HOW TO COMPLETE THIS TASK. An accurate, complete copy of the records below is required.

Excerpts from a dataset
________________________________________
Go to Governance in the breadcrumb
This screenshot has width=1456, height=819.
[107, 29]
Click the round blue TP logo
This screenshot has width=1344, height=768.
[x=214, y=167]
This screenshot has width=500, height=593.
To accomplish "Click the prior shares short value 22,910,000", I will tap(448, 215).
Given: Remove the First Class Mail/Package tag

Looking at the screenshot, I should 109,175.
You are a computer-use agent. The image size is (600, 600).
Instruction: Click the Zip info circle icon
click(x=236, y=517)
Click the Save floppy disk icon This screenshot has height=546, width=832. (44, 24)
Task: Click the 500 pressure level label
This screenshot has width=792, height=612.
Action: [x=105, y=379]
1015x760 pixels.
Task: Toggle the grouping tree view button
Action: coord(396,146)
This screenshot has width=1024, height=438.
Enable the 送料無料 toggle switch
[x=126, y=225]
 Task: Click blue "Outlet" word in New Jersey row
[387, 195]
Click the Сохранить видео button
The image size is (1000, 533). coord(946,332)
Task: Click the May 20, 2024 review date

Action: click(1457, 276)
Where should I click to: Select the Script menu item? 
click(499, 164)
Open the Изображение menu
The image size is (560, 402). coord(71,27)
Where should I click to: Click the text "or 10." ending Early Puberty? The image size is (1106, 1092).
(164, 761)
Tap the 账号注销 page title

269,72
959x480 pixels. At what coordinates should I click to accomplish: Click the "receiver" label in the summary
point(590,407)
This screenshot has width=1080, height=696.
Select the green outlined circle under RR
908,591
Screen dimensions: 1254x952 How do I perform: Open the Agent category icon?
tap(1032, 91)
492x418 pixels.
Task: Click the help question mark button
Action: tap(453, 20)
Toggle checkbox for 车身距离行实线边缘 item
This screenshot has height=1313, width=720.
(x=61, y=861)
________________________________________
PROBLEM SOLUTION.
Go to Governance in the breadcrumb
This screenshot has width=1456, height=819.
[107, 29]
Click the round blue TP logo
This screenshot has width=1344, height=768.
[x=214, y=167]
This screenshot has width=500, height=593.
To accomplish "Click the prior shares short value 22,910,000", I will tap(448, 215).
Given: Remove the First Class Mail/Package tag

Looking at the screenshot, I should 109,175.
You are a computer-use agent. The image size is (600, 600).
Instruction: Click the Zip info circle icon
click(x=236, y=517)
Click the Save floppy disk icon This screenshot has height=546, width=832. (44, 24)
Task: Click the 500 pressure level label
This screenshot has width=792, height=612.
Action: [x=105, y=379]
1015x760 pixels.
Task: Toggle the grouping tree view button
Action: coord(396,146)
This screenshot has width=1024, height=438.
Enable the 送料無料 toggle switch
[x=126, y=225]
 Task: Click blue "Outlet" word in New Jersey row
[387, 195]
Click the Сохранить видео button
The image size is (1000, 533). coord(946,332)
Task: Click the May 20, 2024 review date

Action: click(1457, 276)
Where should I click to: Select the Script menu item? 
click(499, 164)
Open the Изображение menu
The image size is (560, 402). coord(71,27)
Where should I click to: Click the text "or 10." ending Early Puberty? The image size is (1106, 1092).
(164, 761)
Tap the 账号注销 page title

269,72
959x480 pixels. At what coordinates should I click to accomplish: Click the "receiver" label in the summary
point(590,407)
This screenshot has width=1080, height=696.
Select the green outlined circle under RR
908,591
Screen dimensions: 1254x952 How do I perform: Open the Agent category icon?
tap(1032, 91)
492x418 pixels.
Task: Click the help question mark button
Action: tap(453, 20)
Toggle checkbox for 车身距离行实线边缘 item
This screenshot has height=1313, width=720.
(x=61, y=861)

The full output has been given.